Mind you we do lock our doors at home and on the car - don't want to tempt fate!


----------



## MacManiac (Jan 25, 2012)

Location is another issue to consider in all countries. We live, but only for a few more weeks, in Bexhill on the Sussex coast and it must be one of the safest places we have ever lived in. I am happy for my wife to walk back from seeing friends at any time of the day or night (which doesn't stop her ringing me to pick her up), but four miles away in Hastings the situation is very different. Neither of us would be comfortable walking around after dark in the town centre, for example, and neither would many of our friends. Four miles - and a different universe. I am sure lots of places are like that.


----------



## Pam n Dave (Jun 11, 2007)

MacManiac said:


> Location is another issue to consider in all countries. We live, but only for a few more weeks, in Bexhill on the Sussex coast and it must be one of the safest places we have ever lived in. I am happy for my wife to walk back from seeing friends at any time of the day or night (which doesn't stop her ringing me to pick her up), but four miles away in Hastings the situation is very different. Neither of us would be comfortable walking around after dark in the town centre, for example, and neither would many of our friends. Four miles - and a different universe. I am sure lots of places are like that.

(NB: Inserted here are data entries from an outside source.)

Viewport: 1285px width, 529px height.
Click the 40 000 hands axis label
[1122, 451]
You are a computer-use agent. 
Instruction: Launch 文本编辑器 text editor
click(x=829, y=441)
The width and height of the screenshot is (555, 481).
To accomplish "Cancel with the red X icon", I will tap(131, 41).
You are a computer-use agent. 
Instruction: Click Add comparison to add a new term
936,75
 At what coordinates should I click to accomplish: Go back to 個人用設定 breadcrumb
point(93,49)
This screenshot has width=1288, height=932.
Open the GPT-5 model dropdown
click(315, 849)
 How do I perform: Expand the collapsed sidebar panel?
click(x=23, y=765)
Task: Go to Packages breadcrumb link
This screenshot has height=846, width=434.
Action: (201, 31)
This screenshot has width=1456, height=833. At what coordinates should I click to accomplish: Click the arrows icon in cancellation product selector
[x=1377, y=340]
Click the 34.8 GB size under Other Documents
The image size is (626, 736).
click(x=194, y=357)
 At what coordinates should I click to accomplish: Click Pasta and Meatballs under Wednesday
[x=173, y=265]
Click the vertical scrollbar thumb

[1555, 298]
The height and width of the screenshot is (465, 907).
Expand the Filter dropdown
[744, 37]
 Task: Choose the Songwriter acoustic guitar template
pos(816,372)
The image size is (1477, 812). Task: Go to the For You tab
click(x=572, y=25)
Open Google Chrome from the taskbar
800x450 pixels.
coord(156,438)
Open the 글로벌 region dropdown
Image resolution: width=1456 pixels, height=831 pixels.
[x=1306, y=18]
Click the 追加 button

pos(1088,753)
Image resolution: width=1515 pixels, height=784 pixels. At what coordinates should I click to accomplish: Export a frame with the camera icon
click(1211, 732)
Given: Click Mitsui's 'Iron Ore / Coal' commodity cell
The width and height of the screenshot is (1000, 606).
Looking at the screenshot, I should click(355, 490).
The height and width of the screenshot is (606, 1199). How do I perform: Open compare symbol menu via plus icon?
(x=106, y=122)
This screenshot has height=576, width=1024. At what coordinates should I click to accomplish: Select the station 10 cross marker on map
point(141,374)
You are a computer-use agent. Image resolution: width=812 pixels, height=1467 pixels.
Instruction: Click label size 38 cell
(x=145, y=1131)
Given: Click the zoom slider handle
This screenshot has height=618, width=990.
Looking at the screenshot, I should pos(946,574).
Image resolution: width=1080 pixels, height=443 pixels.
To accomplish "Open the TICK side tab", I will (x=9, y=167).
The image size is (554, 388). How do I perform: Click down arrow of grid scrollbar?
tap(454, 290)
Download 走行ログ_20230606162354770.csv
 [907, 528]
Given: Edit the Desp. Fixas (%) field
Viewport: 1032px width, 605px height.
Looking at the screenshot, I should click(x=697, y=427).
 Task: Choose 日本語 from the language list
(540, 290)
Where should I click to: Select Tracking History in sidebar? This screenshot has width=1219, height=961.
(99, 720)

It seems to be pretty much the same here, some areas seem to get targeted then the culprits get caught and things settle down again.

Villages seem to have the least crime and just about everyone abandons their car with the keys in the ignition while visiting the local shop in ours.

In the small towns they lock the cars and close the windows though.

Apparently in a couple of supermarkets in Paphos there are a couple of small gangs targeting shoppers at the moment, you get distracted, get to the checkout and find your purse/wallet is missing.


----------



## bob_bob (Jan 5, 2011)

How sad to hear of crime like this. I've not lived on Cyprus since the late 80s in Paphos and house break ins were... unheard of. 

I remember pulling up outside of Aces bar one winter night (is that still there?) and locking the car, George who new me by then said "Hey Rob, we don't lock the cars in winter, only in summer when the tourists arrive".

Lovely island, lovely people.


----------